- [PROVIDED TEXT]:
** BEGIN **

By Leslie Ankney
The Flippening — The moment another cryptocurrency slays Bitcoin as the coin with the most money invested in it. Ethereum’s been the long-term second runner and is poised to take over the market cap in 2018. This isn’t a race for bragging rights, it’s a sign of the developments to come.
Bitcoin’s Lead Coming to an End
The Flippening is the moment Ethereum (or any other cryptocurrency, for that matter) overtakes Bitcoin as the highest market cap coin. Bitcoin’s held its spot with relatively no competition since it’s start in 2009. In February 2017, Bitcoin was at 86% before dropping to today’s 53.4%.
Flippening, So What?
The Flippening is a signal of change, that Bitcoin is no longer the guiding beacon of cryptocurrency. Seeing Ethereum, a decentralized application platform as well as a currency, surpass the world’s first and best-known cryptocurrency signals the market’s evolving. This is not big news because it would seem like a coup for Ethereum-followers and investors, as the market is big enough for a field of different cryptocurrencies. It’s a signal to the blockchain community that decentralized applications are here to stay and it will likely shift the direction of developers as applications will become a larger area of investment and growth.

** END **

- [RECORDS PROVIDED]:
** BEGIN **

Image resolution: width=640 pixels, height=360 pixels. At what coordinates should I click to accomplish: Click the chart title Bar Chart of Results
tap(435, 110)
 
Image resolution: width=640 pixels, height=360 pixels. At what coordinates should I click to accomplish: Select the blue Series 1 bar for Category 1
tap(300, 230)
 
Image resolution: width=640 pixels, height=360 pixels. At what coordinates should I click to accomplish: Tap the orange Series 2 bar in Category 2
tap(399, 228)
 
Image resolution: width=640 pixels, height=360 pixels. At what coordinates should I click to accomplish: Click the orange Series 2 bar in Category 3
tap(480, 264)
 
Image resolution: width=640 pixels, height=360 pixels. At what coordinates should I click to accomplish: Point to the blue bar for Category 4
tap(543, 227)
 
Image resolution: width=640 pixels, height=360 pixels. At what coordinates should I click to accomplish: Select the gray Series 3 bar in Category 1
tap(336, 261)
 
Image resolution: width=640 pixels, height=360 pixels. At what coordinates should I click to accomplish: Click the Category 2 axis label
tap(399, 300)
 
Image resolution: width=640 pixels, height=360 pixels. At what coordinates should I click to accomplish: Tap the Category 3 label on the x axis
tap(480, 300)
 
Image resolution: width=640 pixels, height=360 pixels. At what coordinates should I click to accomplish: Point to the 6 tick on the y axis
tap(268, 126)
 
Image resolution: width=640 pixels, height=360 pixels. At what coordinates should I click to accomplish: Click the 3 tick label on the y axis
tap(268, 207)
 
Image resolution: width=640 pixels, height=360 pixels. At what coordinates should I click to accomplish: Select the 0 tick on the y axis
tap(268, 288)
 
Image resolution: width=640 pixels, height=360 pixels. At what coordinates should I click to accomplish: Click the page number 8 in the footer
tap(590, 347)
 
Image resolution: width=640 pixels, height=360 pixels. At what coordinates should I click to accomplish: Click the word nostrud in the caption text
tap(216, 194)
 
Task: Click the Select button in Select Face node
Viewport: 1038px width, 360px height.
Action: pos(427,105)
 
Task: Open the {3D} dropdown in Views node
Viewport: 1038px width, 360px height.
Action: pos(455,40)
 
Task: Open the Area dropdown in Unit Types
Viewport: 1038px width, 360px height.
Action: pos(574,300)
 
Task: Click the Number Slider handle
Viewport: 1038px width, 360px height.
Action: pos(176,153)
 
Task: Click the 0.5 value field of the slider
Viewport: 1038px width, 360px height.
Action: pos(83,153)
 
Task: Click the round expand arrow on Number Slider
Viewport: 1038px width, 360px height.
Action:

** END **

- [WHAT NEEDS TO BE DONE]: Could you write the next part of the article on the Flippening, picking up right after its last sentence about decentralized applications?

- [THE REPLY]:
A Tipping Point
With Ethereum taking over the largest market cap, Bitcoin values could quickly plummet. Right now, many crypto investors see all other cryptocurrencies value as pegged to Bitcoin. A day in the red for Bitcoin signals the plummet of everything else, while its green days signal a boost to almost the entire market. Many of us have seen value in Bitcoin as a sign of faith in the whole cryptocurrency market. Even Vitalik Buterin, one of the founders of Ethereum, wrote for Bitcoin Magazine and started as a strong advocate before founding his own project.
Bitcoin is the first and most known cryptocurrency. It’s decentralized design based on blockchain technology has inspired every cryptocurrency since it, but the scalability issue and lack of unity between its developers and miners are currently keeping it from evolving to be a working digital currency. There’s a chance for change, and many of us hope Bitcoin will pull through, but so far division has stood in the way of updates.
Currently, most of Bitcoin’s worth today comes from two camps – those who believe in it as a store of value and the newbies throwing money towards it as a speculative venture. As Ethereum rises in market cap, new investors with no loyalties to Bitcoin or any other cryptocurrency, for that matter, are likely to jump on board with ETH.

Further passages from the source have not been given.